A flurry of RCA filings by Cook Inlet gas producers and local utilities in response to Beluga Pipe Line’s proposal underlines the Cook Inlet gas industry’s concerns about gas pipeline rates.

In a filing for Chevron subsidiary Unocal, attorney Kevin Donley said that Unocal is concerned that the proposed pipeline rates will not prove just and reasonable.

“Prior to conducting the open season (which is an annual event), no prospective shipper will know what portion of firm capacity it has acquired, since the process allows for prorating among participants in the open season,” Donley wrote. “Given the process set out in the proposed tariffs, it appears highly likely that the majority of shippers will be forced to elect tier two shipper status at a rate of $2.5416 per mcf.”

ConocoPhillips asked the commission to conduct a formal investigation of the novel tariff proposal.

“The commission has previously never approved a capacity-based rate and our search of the Federal Energy Regulatory Commission’s records fails to reveal any previously approved capacity-based rate by that agency,” wrote Stefan Lopatkiewicz, attorney for ConocoPhillips.

Aurora Gas, the operator of several small gas fields on the west side of the Cook Inlet, asked RCA to reject Beluga’s proposed tariff without investigation. Attorney Robin Brena argued in an Aurora RCA filing that the proposed tariff violates the Alaska Pipeline Act by eliminating an obligation to provide the public with common-carrier pipeline transportation services. However, Beluga Pipe Line has vehemently challenged that claim, citing tariff features such as annual open seasons as evidence that it will offer services to the public without discrimination.

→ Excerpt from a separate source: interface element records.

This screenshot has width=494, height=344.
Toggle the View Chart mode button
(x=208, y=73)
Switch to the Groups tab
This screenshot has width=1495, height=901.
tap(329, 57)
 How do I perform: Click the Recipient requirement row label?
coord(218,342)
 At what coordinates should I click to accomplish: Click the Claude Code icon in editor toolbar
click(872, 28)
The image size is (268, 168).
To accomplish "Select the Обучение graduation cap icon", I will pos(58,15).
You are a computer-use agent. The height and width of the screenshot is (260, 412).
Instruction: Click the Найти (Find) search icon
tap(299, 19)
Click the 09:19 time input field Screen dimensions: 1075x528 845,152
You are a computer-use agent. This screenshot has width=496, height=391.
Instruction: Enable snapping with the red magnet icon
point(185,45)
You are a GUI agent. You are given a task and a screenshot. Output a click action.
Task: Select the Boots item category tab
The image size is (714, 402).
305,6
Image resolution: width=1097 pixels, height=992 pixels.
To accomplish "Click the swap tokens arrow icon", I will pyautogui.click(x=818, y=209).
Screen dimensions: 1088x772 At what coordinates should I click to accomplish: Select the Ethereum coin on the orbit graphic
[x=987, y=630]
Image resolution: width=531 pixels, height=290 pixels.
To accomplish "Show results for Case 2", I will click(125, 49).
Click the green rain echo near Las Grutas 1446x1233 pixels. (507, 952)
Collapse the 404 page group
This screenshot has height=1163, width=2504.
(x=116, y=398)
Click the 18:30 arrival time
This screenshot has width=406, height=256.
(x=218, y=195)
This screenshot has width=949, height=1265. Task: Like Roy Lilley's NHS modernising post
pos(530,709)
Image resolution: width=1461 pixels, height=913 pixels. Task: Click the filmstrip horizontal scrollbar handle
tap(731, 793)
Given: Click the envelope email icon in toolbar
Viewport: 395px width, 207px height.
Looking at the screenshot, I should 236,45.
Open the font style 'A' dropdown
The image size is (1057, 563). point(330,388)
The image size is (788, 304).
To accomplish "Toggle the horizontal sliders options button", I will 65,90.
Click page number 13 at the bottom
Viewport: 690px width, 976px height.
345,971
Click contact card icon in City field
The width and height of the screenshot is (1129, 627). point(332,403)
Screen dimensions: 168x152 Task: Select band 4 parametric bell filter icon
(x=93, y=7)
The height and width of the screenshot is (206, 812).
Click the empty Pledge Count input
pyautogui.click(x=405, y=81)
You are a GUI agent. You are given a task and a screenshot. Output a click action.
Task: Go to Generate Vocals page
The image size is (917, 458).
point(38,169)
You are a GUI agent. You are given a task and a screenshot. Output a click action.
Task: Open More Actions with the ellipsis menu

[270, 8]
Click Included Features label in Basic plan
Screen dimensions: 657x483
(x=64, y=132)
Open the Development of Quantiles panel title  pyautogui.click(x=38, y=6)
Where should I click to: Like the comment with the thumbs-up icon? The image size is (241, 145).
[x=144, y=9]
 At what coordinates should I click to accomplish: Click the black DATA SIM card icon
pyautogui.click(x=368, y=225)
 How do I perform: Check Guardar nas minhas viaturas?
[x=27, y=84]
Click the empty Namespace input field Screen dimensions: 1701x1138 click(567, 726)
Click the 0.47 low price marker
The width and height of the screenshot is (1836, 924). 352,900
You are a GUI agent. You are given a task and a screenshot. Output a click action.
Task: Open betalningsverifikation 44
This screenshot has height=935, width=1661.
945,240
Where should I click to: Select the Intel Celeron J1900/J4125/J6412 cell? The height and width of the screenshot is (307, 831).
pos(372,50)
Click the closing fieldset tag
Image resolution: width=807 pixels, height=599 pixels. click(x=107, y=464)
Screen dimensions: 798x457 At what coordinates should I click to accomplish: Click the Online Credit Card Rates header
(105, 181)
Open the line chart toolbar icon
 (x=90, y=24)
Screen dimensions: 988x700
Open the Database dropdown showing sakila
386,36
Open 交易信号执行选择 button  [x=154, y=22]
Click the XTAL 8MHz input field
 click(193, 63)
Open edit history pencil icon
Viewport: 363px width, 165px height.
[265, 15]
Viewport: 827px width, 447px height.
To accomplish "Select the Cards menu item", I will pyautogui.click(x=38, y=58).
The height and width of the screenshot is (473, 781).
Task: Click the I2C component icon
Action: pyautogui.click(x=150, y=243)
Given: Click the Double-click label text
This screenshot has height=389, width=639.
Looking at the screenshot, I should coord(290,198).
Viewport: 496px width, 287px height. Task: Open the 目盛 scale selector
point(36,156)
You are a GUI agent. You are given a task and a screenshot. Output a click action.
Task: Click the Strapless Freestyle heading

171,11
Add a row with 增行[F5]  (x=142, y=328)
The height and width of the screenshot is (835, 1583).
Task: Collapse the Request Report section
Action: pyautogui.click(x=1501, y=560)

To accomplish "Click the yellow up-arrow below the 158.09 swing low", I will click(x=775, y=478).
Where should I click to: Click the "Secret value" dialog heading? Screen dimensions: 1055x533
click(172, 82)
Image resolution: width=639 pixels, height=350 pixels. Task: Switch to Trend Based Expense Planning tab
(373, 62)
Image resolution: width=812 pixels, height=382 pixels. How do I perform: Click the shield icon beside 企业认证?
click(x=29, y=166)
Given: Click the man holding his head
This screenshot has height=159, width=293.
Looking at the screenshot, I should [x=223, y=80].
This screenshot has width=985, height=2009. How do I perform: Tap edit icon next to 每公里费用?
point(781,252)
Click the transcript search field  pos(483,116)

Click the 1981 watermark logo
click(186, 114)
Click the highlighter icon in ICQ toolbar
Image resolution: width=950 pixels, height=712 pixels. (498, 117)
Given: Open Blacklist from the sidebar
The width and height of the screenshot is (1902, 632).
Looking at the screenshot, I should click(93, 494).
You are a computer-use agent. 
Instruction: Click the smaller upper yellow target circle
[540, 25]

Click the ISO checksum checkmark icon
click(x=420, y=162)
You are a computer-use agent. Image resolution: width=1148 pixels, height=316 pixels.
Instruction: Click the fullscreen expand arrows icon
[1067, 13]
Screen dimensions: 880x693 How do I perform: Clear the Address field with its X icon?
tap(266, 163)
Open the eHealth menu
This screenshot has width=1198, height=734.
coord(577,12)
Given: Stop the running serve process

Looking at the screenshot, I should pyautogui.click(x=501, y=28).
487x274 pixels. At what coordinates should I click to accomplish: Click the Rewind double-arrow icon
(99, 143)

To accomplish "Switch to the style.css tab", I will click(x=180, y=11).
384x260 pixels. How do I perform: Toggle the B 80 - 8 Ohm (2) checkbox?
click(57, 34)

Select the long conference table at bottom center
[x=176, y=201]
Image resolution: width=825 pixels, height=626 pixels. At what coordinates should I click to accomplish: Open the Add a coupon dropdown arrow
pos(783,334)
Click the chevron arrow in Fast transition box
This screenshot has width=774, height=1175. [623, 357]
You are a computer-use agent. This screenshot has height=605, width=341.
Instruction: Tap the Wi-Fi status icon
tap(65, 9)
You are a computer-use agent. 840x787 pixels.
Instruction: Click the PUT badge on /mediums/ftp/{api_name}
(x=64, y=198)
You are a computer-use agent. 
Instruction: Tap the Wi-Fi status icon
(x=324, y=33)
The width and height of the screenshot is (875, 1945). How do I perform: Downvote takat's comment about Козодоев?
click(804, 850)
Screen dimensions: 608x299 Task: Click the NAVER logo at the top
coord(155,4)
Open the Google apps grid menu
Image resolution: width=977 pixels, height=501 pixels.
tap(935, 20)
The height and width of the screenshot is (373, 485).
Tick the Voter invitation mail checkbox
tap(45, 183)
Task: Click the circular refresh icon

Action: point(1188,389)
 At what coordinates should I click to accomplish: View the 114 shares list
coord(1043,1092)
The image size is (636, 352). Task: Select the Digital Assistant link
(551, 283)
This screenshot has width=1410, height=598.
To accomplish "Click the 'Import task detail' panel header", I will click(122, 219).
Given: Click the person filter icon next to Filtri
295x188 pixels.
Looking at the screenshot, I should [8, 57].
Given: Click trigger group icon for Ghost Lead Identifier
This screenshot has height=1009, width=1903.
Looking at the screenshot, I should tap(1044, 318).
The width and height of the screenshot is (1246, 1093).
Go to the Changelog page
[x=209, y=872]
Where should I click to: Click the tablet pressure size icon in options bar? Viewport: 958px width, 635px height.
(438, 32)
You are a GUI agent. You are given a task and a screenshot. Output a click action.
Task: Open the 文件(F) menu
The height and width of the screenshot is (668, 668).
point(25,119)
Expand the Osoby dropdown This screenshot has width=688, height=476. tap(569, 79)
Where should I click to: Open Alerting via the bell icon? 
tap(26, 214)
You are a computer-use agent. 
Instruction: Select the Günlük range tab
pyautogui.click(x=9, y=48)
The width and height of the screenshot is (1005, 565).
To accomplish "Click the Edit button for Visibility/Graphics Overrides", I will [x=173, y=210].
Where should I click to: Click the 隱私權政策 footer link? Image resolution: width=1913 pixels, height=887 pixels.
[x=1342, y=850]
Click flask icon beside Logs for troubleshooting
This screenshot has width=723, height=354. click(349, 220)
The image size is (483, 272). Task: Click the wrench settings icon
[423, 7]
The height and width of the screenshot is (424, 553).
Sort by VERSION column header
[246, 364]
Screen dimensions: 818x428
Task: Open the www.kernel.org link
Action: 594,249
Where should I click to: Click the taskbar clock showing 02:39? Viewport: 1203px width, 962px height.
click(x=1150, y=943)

Brena said that the capacity-based tariff would be devastating for Aurora, given the company’s dependence on the Beluga pipeline to ship volumes of gas well below the pipeline capacity that the company would likely end up having to reserve under the proposed rate scheme.

Changing situation

Enstar Natural Gas Co., the main Southcentral Alaska gas utility, also asked RCA not to approve the new tariff, saying that Beluga Pipe Line is ignoring anticipated changes in the Cook Inlet gas market and infrastructure. Those changes include the gas transportation needs of the CINGSA gas storage facility and proposals to have the CIGGS pipeline carry gas east to west under Cook Inlet, rather than just west to east as at present.

And Unocal, Enstar and Aurora all questioned the costs that Beluga Pipe Line had used to determine its proposed pipeline rates, with Aurora also accusing Beluga Pipe Line of inefficiency in its operations.

Chugach Electric Association said that the proposed new tariff appeared to be a “reasoned approach” to responding to fluctuations in Beluga pipeline use. However, RCA needs to develop a full record on how the new tariff would work before endorsing the tariff, CEA said.

“A significant portion of the natural gas for delivery to Chugach’s Beluga power plant flows over the Beluga pipeline,” wrote Mark Johnson, attorney for CEA, in an RCA filing. “In order to generate most of the region’s electric power for the next several years, the Beluga pipeline must remain in operation and in good operating condition.”